Staatsanwälte hinterfragen die Echtheit von Sam Bankman-Frieds Gefängnisbrief
- Staatsanwälte zweifeln an der Echtheit eines Briefes, der angeblich am 16. März vom ehemaligen FTX-CEO Sam Bankman-Fried aus dem Gefängnis verschickt wurde.
- Der Brief soll Berichten zufolge über FedEx aus der San Francisco Bay Area verschickt worden sein, was gegen die Vorschriften des Bureau of Prisons verstößt.
- Die Eltern von Bankman-Fried kritisierten seine Anklage am 21. März öffentlich als politisch motiviert und übertrieben.

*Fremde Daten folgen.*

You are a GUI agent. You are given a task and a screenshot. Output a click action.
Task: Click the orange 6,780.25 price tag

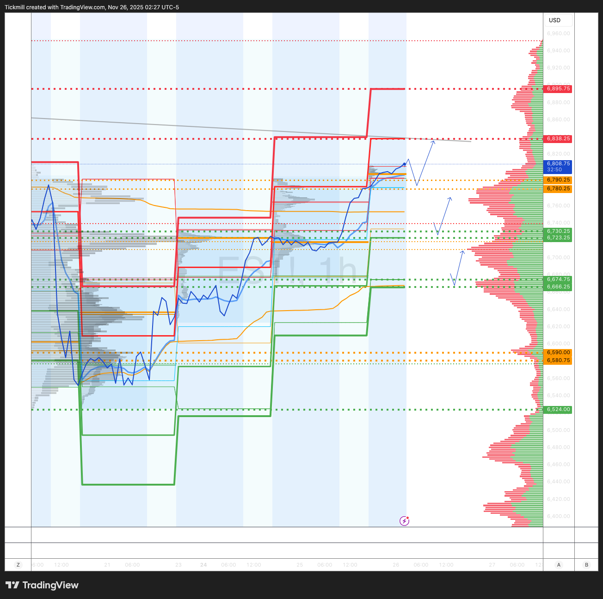[x=558, y=189]

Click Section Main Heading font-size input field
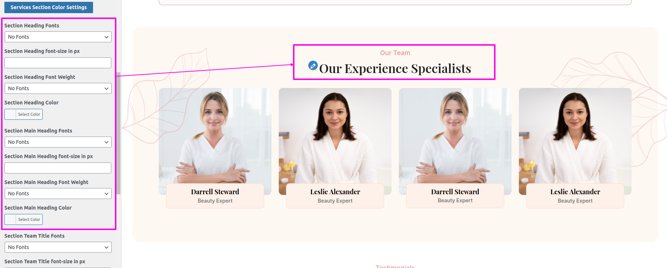(x=58, y=168)
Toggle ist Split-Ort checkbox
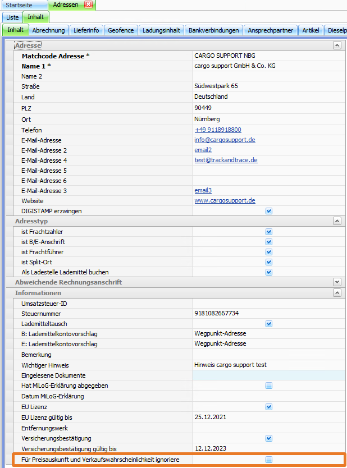 click(x=269, y=262)

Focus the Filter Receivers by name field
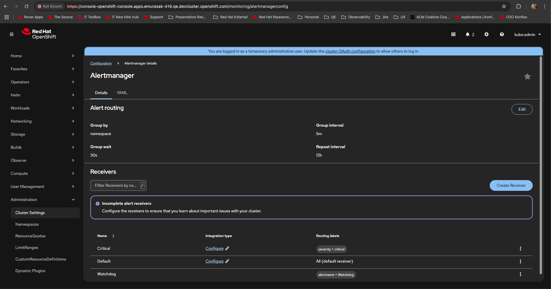coord(116,185)
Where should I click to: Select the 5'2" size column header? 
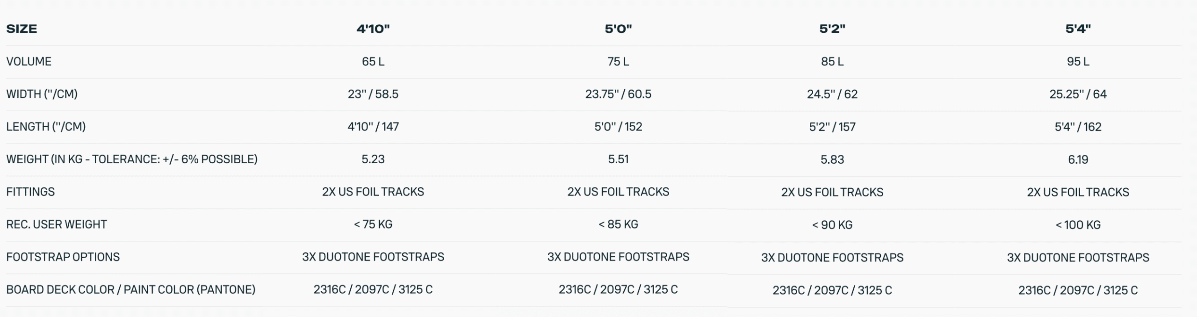coord(832,29)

- Der Zusammenbruch von FTX im November führte zu einem Fehlbetrag von 8 Milliarden Dollar in Kundengeldern, was zur Verurteilung von Bankman-Fried wegen mehrerer Anklagen, darunter Betrug, führte.

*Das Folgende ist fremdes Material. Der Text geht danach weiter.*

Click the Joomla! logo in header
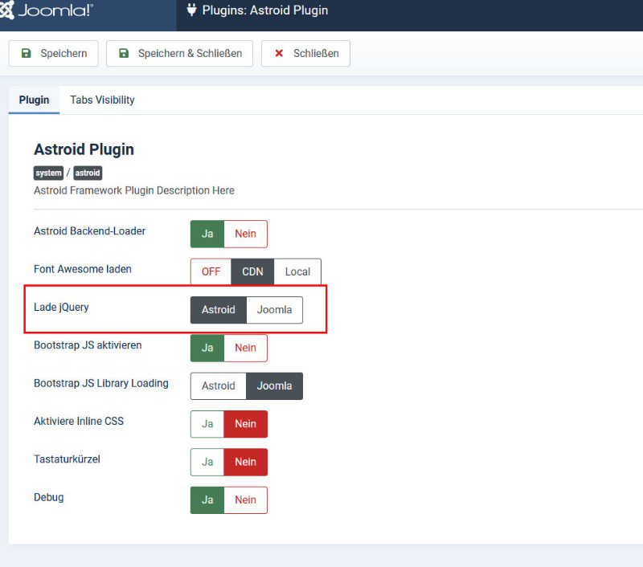(x=47, y=11)
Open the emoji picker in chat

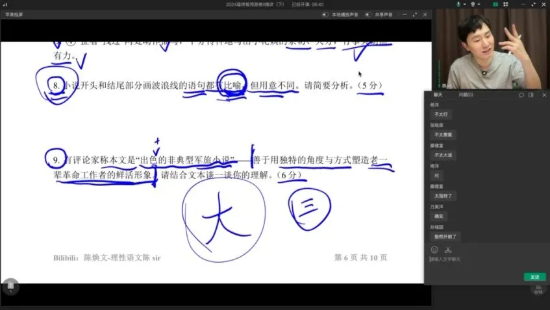tap(434, 250)
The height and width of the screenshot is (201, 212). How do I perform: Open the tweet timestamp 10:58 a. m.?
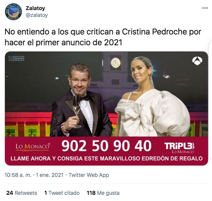18,175

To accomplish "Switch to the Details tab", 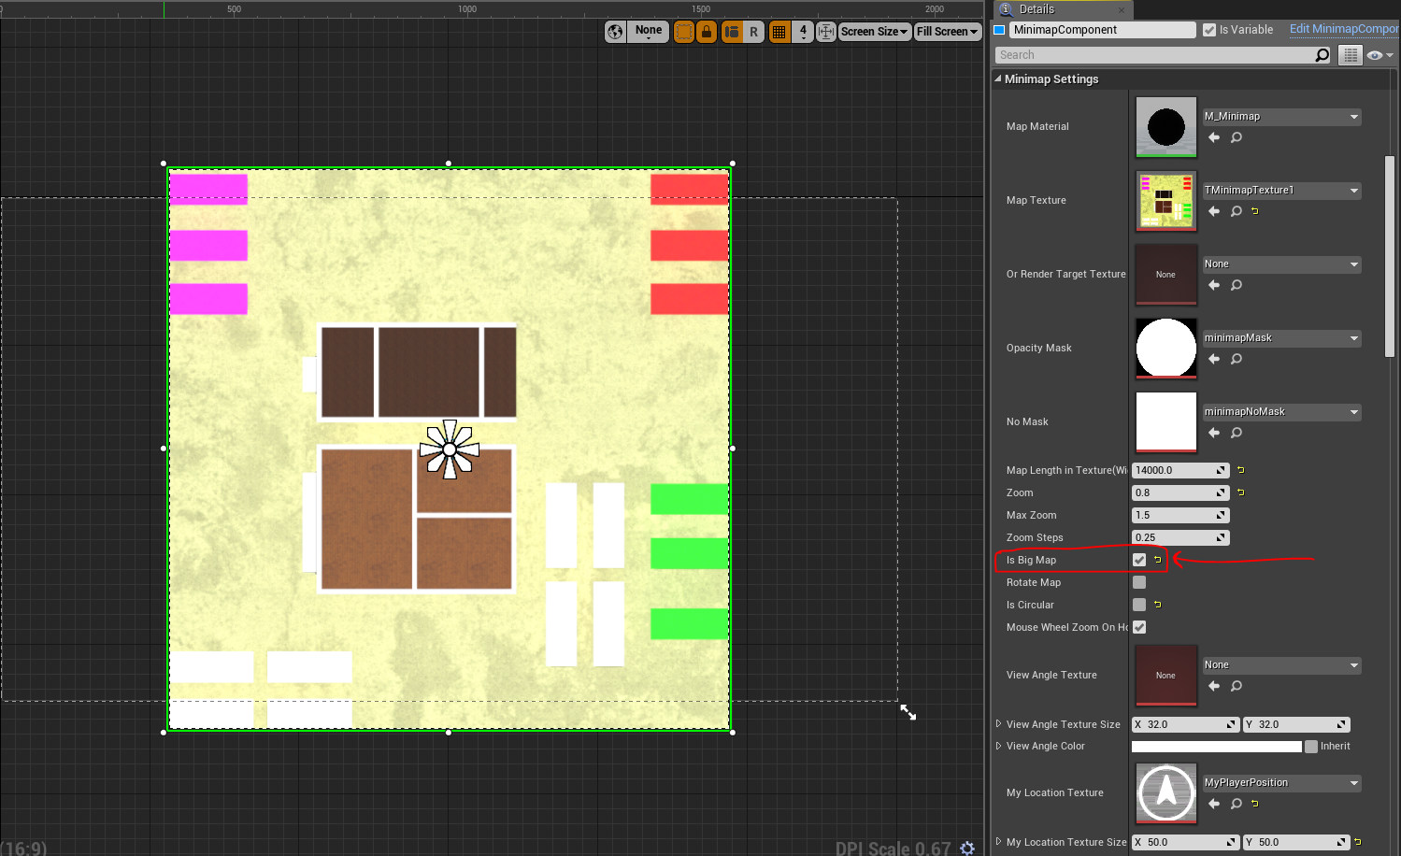I will 1037,9.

- Ein US-Bezirksrichter lehnte einen von Bankman-Frieds Mutter eingereichten Brief ab, in dem eine Fristverlängerung für die rechtliche Antwort ihres Sohnes gefordert wurde.
Bundesstaatsanwälte haben Bedenken hinsichtlich der Legitimität einer Gerichtsakte geäußert, die angeblich von Sam Bankman-Fried stammt. Sie zweifeln daran, dass sie tatsächlich aus dem Gefängnis geschickt wurde, aufgrund von Unstimmigkeiten mit den Vorschriften des Bureau of Prisons und FedEx-Tracking-Daten, die auf einen anderen Ursprung hinweisen.
Die Eltern von Bankman-Fried haben eine öffentliche Kampagne für Gnade gestartet und argumentieren, dass seine Anklage politisch motiviert sei, während er eine Strafe nach dem erheblichen finanziellen Zusammenbruch von FTX verbüßt.